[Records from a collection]
>>
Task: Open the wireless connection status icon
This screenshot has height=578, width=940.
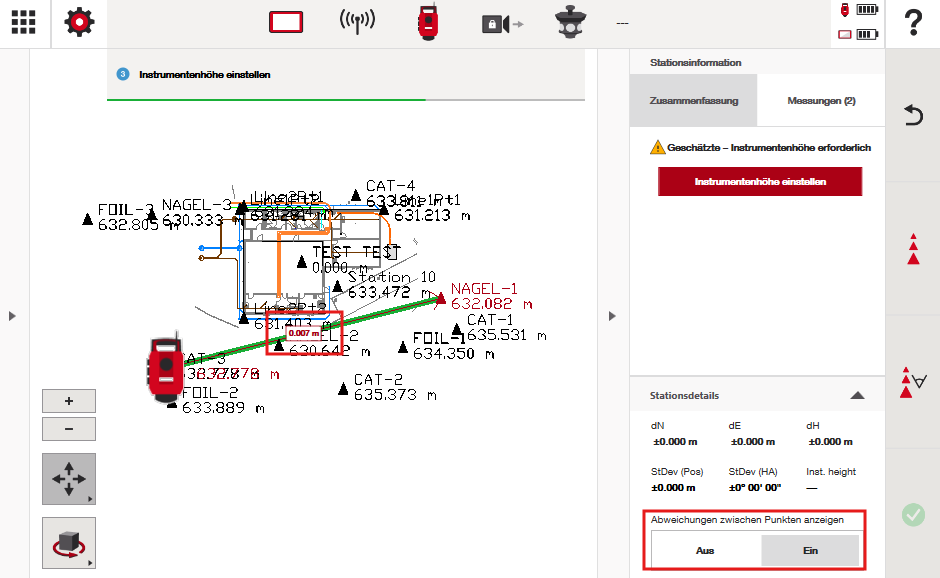Action: [357, 23]
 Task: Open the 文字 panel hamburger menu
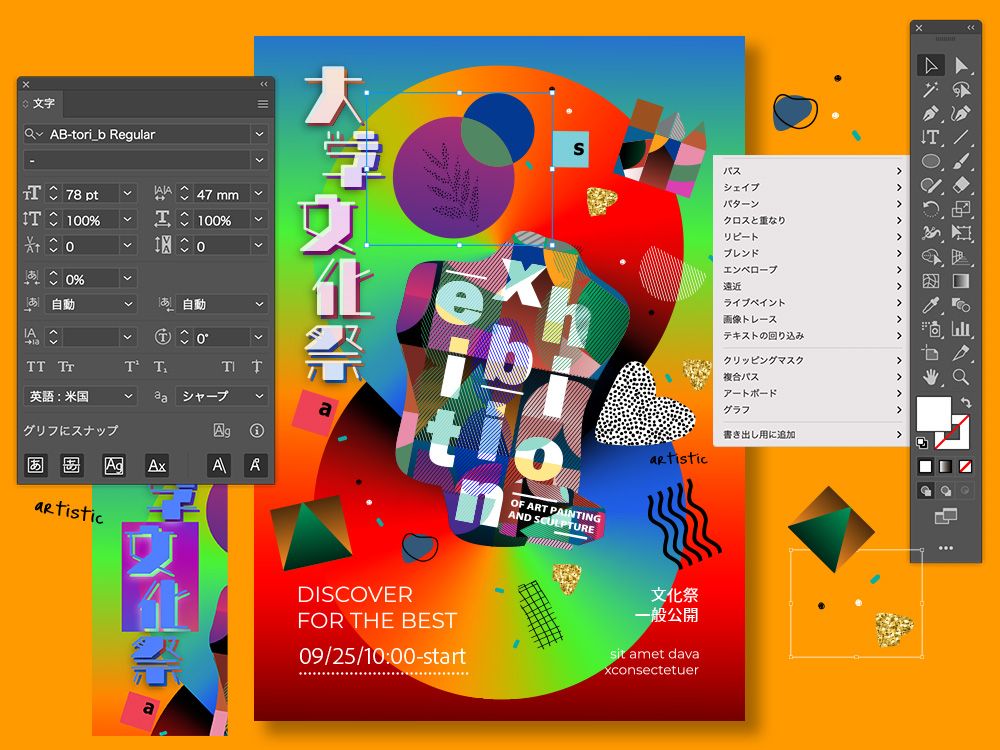tap(263, 104)
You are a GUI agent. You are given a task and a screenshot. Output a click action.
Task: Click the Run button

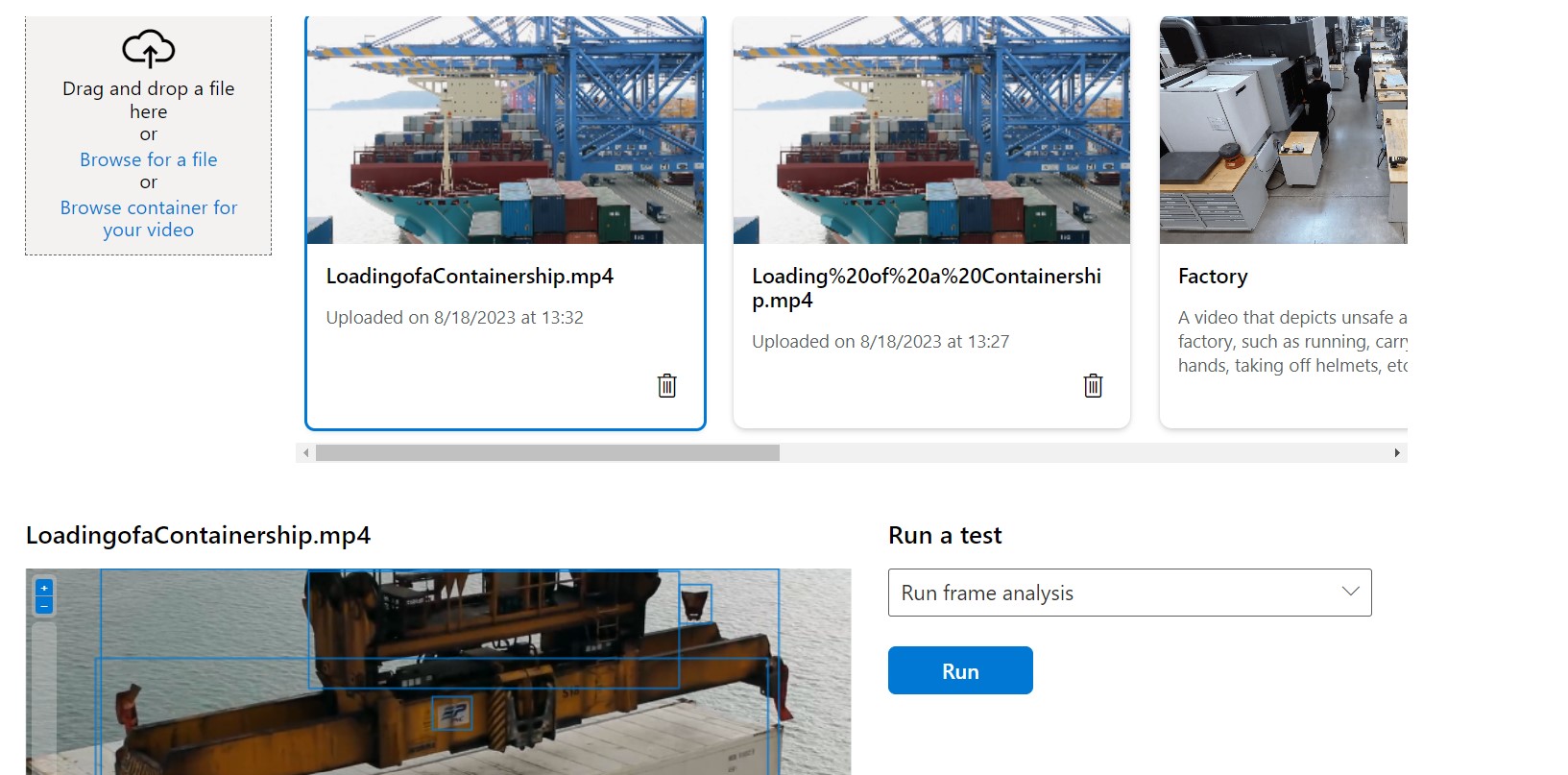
<<
Your instructions ▸ Please write out the lines above, beginning at the line with "This screenshot has height=578, width=940." and ending at the last line of the records, exactly as they appear and without pictures.

Response to the exercise ▸
This screenshot has height=578, width=940.
Action: [357, 23]
 Task: Open the 文字 panel hamburger menu
tap(263, 104)
You are a GUI agent. You are given a task and a screenshot. Output a click action.
Task: Click the Run button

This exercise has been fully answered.